-- Exercise instructions --
What follows is a set of records, each of which is to be written out exactly.

-- Material provided --
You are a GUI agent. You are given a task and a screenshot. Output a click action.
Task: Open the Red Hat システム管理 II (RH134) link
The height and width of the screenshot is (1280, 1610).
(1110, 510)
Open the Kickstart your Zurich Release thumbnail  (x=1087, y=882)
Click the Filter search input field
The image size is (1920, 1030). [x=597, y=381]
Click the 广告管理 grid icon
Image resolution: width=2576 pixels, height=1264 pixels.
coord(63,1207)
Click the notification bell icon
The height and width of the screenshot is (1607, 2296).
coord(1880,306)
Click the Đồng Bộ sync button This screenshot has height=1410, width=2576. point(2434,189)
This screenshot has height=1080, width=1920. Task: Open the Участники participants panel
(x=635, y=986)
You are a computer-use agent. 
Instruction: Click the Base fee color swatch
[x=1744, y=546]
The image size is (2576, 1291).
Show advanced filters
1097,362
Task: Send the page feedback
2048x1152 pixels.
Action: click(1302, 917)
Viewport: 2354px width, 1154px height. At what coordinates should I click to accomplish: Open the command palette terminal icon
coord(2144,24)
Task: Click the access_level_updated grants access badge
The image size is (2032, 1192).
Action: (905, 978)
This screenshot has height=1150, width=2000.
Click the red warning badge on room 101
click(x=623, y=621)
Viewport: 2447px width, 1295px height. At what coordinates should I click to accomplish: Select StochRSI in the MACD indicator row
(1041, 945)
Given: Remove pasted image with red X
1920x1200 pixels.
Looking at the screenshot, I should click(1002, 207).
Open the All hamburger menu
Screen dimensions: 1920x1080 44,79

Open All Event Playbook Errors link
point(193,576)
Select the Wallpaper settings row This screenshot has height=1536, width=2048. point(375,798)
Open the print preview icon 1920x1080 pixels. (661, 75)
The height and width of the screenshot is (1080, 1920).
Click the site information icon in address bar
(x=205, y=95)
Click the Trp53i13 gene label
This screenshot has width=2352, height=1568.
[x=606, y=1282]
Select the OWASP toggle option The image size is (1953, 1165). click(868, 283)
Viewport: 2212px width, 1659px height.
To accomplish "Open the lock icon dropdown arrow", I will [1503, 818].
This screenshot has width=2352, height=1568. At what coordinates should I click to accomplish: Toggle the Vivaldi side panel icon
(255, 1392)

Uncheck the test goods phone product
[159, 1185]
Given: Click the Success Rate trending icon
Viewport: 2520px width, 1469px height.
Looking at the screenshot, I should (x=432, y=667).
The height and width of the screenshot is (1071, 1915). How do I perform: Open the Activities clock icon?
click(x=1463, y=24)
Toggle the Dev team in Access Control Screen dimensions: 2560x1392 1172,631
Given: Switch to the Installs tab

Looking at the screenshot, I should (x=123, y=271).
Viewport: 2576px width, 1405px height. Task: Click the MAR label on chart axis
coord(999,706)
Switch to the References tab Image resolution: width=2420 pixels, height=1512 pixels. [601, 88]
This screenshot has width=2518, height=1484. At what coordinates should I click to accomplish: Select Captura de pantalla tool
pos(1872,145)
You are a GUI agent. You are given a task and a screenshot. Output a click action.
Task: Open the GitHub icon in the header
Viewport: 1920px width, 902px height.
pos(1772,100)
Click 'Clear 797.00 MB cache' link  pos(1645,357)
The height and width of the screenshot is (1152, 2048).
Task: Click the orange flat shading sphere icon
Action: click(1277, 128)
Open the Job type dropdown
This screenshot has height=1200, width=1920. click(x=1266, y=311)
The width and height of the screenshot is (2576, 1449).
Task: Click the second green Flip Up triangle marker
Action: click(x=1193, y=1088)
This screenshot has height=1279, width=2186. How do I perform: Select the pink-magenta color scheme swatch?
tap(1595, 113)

-- Solution below --
You are a GUI agent. You are given a task and a screenshot. Output a click action.
Task: Open the Red Hat システム管理 II (RH134) link
The height and width of the screenshot is (1280, 1610).
(1110, 510)
Open the Kickstart your Zurich Release thumbnail  (x=1087, y=882)
Click the Filter search input field
The image size is (1920, 1030). [x=597, y=381]
Click the 广告管理 grid icon
Image resolution: width=2576 pixels, height=1264 pixels.
coord(63,1207)
Click the notification bell icon
The height and width of the screenshot is (1607, 2296).
coord(1880,306)
Click the Đồng Bộ sync button This screenshot has height=1410, width=2576. point(2434,189)
This screenshot has height=1080, width=1920. Task: Open the Участники participants panel
(x=635, y=986)
You are a computer-use agent. 
Instruction: Click the Base fee color swatch
[x=1744, y=546]
The image size is (2576, 1291).
Show advanced filters
1097,362
Task: Send the page feedback
2048x1152 pixels.
Action: click(1302, 917)
Viewport: 2354px width, 1154px height. At what coordinates should I click to accomplish: Open the command palette terminal icon
coord(2144,24)
Task: Click the access_level_updated grants access badge
The image size is (2032, 1192).
Action: (905, 978)
This screenshot has height=1150, width=2000.
Click the red warning badge on room 101
click(x=623, y=621)
Viewport: 2447px width, 1295px height. At what coordinates should I click to accomplish: Select StochRSI in the MACD indicator row
(1041, 945)
Given: Remove pasted image with red X
1920x1200 pixels.
Looking at the screenshot, I should click(1002, 207).
Open the All hamburger menu
Screen dimensions: 1920x1080 44,79

Open All Event Playbook Errors link
point(193,576)
Select the Wallpaper settings row This screenshot has height=1536, width=2048. point(375,798)
Open the print preview icon 1920x1080 pixels. (661, 75)
The height and width of the screenshot is (1080, 1920).
Click the site information icon in address bar
(x=205, y=95)
Click the Trp53i13 gene label
This screenshot has width=2352, height=1568.
[x=606, y=1282]
Select the OWASP toggle option The image size is (1953, 1165). click(868, 283)
Viewport: 2212px width, 1659px height.
To accomplish "Open the lock icon dropdown arrow", I will [1503, 818].
This screenshot has width=2352, height=1568. At what coordinates should I click to accomplish: Toggle the Vivaldi side panel icon
(255, 1392)

Uncheck the test goods phone product
[159, 1185]
Given: Click the Success Rate trending icon
Viewport: 2520px width, 1469px height.
Looking at the screenshot, I should (x=432, y=667).
The height and width of the screenshot is (1071, 1915). How do I perform: Open the Activities clock icon?
click(x=1463, y=24)
Toggle the Dev team in Access Control Screen dimensions: 2560x1392 1172,631
Given: Switch to the Installs tab

Looking at the screenshot, I should (x=123, y=271).
Viewport: 2576px width, 1405px height. Task: Click the MAR label on chart axis
coord(999,706)
Switch to the References tab Image resolution: width=2420 pixels, height=1512 pixels. [601, 88]
This screenshot has width=2518, height=1484. At what coordinates should I click to accomplish: Select Captura de pantalla tool
pos(1872,145)
You are a GUI agent. You are given a task and a screenshot. Output a click action.
Task: Open the GitHub icon in the header
Viewport: 1920px width, 902px height.
pos(1772,100)
Click 'Clear 797.00 MB cache' link  pos(1645,357)
The height and width of the screenshot is (1152, 2048).
Task: Click the orange flat shading sphere icon
Action: click(1277, 128)
Open the Job type dropdown
This screenshot has height=1200, width=1920. click(x=1266, y=311)
The width and height of the screenshot is (2576, 1449).
Task: Click the second green Flip Up triangle marker
Action: click(x=1193, y=1088)
This screenshot has height=1279, width=2186. How do I perform: Select the pink-magenta color scheme swatch?
tap(1595, 113)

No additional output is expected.